§ Exercise instructions: Repeat the rows between the line holding "has width=1507, height=815." and the line holding "click(x=319, y=691)", inclusive, word for word, and leave the pictures out of your answer.

§ Extracted records:
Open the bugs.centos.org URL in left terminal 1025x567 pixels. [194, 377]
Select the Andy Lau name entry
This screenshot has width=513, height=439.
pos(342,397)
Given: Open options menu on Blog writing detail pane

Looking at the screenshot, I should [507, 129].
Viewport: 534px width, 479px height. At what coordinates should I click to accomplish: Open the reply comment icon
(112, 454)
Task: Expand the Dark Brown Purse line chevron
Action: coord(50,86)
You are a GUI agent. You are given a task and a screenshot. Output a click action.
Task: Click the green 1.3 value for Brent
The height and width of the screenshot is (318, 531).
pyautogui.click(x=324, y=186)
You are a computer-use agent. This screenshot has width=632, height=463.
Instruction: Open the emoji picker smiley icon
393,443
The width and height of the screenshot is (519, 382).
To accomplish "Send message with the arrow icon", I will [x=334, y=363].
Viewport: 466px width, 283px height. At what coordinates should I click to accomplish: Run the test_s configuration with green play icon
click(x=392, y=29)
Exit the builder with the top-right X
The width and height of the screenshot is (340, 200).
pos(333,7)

* * *

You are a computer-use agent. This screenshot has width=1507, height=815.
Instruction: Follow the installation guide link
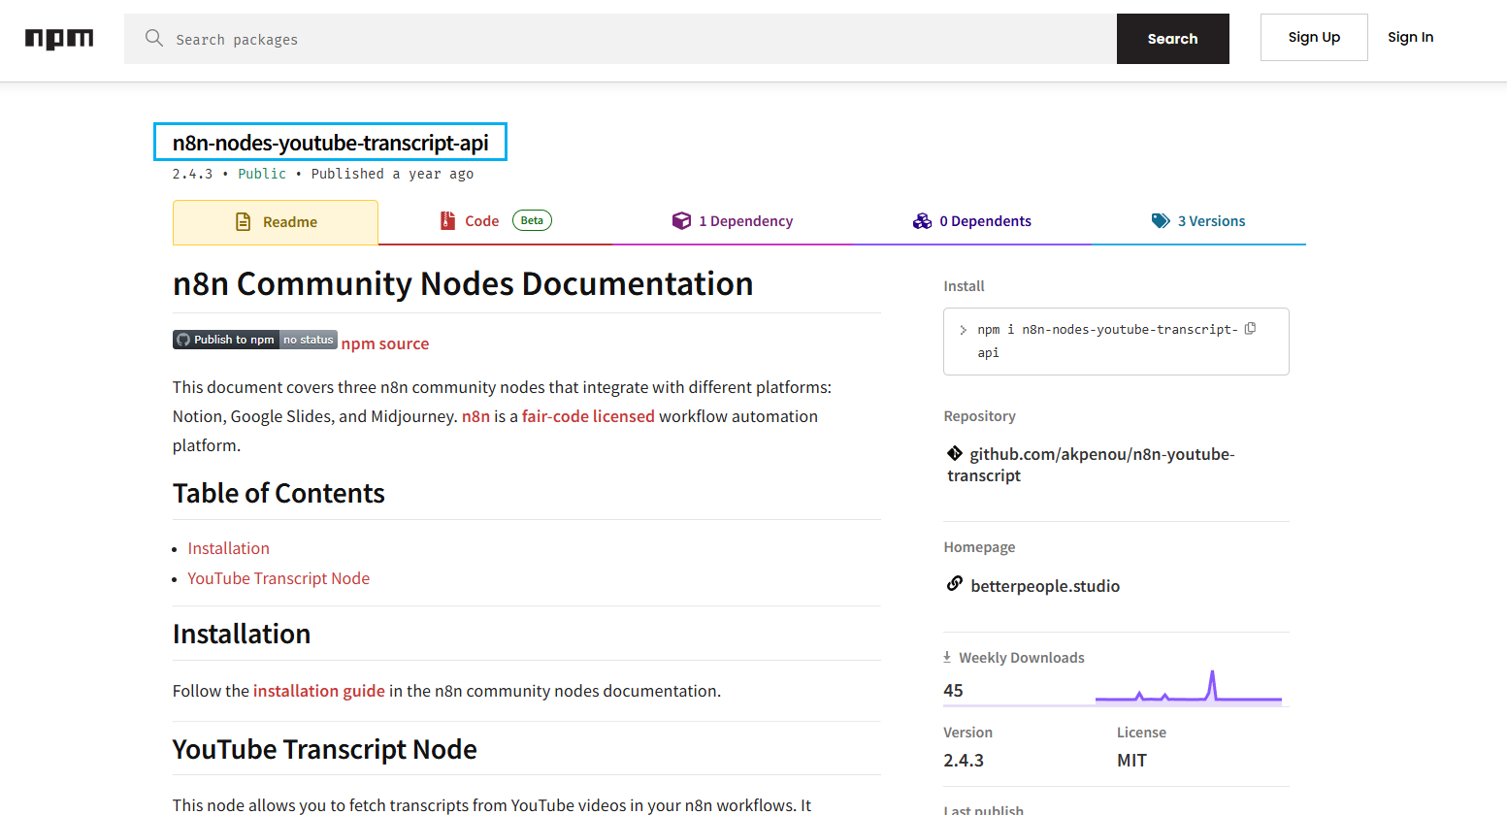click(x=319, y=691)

§ Answer in full:
You are a computer-use agent. This screenshot has width=1507, height=815.
Instruction: Follow the installation guide link
click(x=319, y=691)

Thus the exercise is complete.